The actress, who died alone in poverty in November aged 86, reveals that Goebbels's wife, Magda, proposed a ménage à trois to save her marriage but Hitler ordered an end to the two-year affair on the grounds that it could damage the Nazis' image as guardians of traditional family values.

She and Goebbels first met in 1936 during the Berlin Olympics in the city's opulent Schwanenwerder suburb, where Goebbels had rented a villa near Fröhlich's. Baarova was attracted immediately.

"His voice seemed to go straight into me," she said. "I felt a light tingling in my back, as if his words were trying to stroke my body."

There were other meetings on Goebbels's yacht Baldur, and he invited her to hear him speak at a Nazi congress. He promised to touch his face with a white handkerchief during the speech as a sign of his devotion.

Panicking, Baarova decided to leave town. But as her train waited at the station, a messenger arrived with roses and the minister's picture. "He was a master of the hunt, whom no-body and nothing could escape," she said.

For months Goebbels pursued her relentlessly, inviting her for trips in his chauffeur-driven limousine or visits to his log cabin on the shores of Lake Lanke outside Berlin.

Although their relationship was platonic for a long time, she tried to hide it from Fröhlich. When Goebbels rang he left messages as Herr Müller and hung up if the actor answered. One winter evening in the cabin, however, before a blazing fire he kissed her for the first time, saying: "I have never in my life been so in-flamed with love for a woman."

They met whenever he could get away from his wife. Baarova recalled his mood swings dramatically. Sometimes he amused her with Hitler impressions, at others he expressed doubts about Nazi ideology.

Rumours of their relationship spread after Goebbels bailed out one of Baarova's films. Then Fröhlich arrived home to find them on the road to the villa. He berated Goebbels and left Baarova soon afterwards.

His impertinence did not go unpunished. Goebbels later took revenge by removing his exemption from military service and sending him to war.

In the autumn of 1938, however, Goebbels had telephoned Baarova, saying he had confessed to his wife, and wanted the two women to meet.
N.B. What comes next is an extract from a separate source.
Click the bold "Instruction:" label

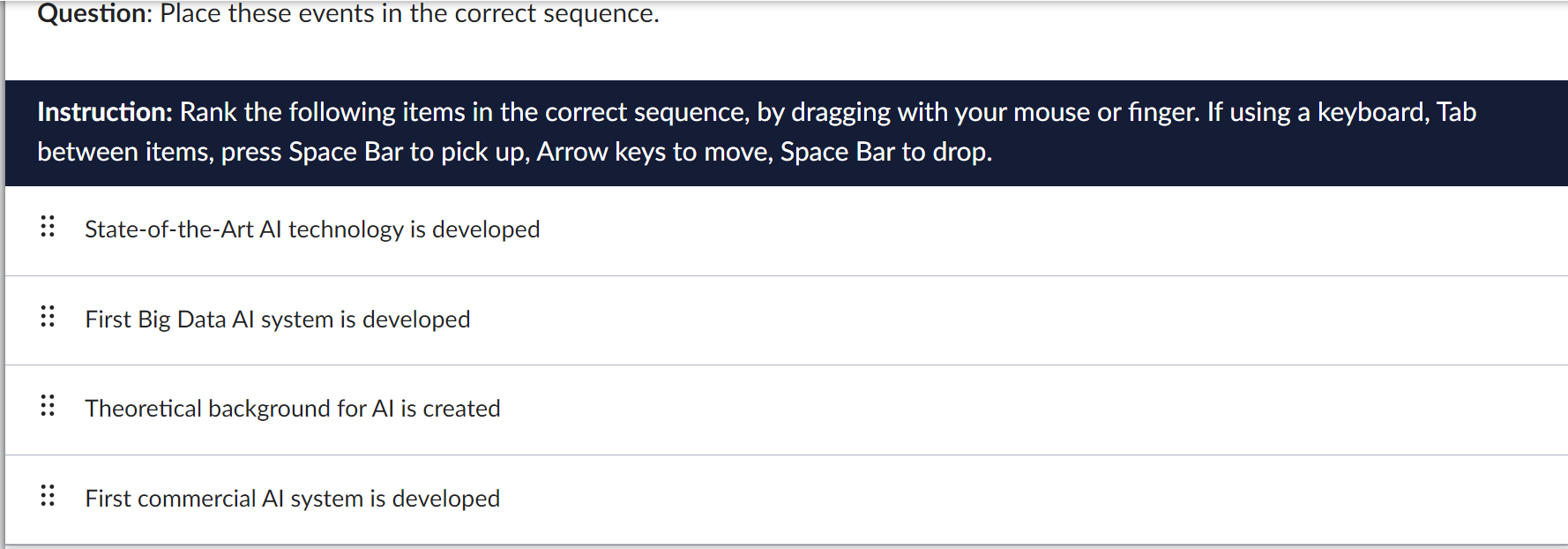coord(105,112)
Magda Goebbels was distraught when they were introduced, and suggested sharing her husband.

"I am the mother of his children, I am only interested in this house in which we live," she said. "What happens outside does not concern me. But you must promise me one thing: you must not have a child by him."

Goebbels appeared with gifts of jewellery for both women as if to cement the love triangle. But Magda told Hitler and Goebbels was summoned to the Führer. "My wife is a devil," he told Baarova.

Early the next morning he rang again, weeping. Hitler had refused his request for a divorce and forbidden him to see her. "I love you, Liduschka," he said. "I cannot live without you."

The propaganda machine swung into gear. Newspapers published pictures of the Goebbels family, and Goebbels rehabilitated himself with Hitler by orchestrating Kristallnacht, an orgy of violence in November 1938 when Jewish property across Germany was destroyed.

Baarova was called to a police station and told she was barred from appearing in films or plays and even from attending social functions. She was pursued by the Gestapo, who organised hecklers to shout "Whore", when she defiantly attended the premiere of her film, Der Spieler (The Player).

Baarova returned to Prague, disobeying an order from Hitler's adjutant to remain in Germany. She was on a Nazi blacklist, however, and it became more difficult for her to work. In 1942 she moved to Italy and resumed her career.

She saw Goebbels one last time at the 1942 Venice film festival. He ignored her. "He must have recognised me, but he did not make a single movement," she said. "He was always the master of self-control."

In 1945 Baarova was arrested by the Americans and briefly imprisoned for collaboration. Goebbels and his wife stayed with Hitler in his bunker, taking their own lives and those of their six children on May 1 as the Russians swept into Berlin"

Karl Hanke: The man with whom Goebbels' wife had an affair.

Poor little Magda Goebbels was not so innocent too. She had had an affair with Goebbels' deputy, Karl Hanke as some sort of revenge.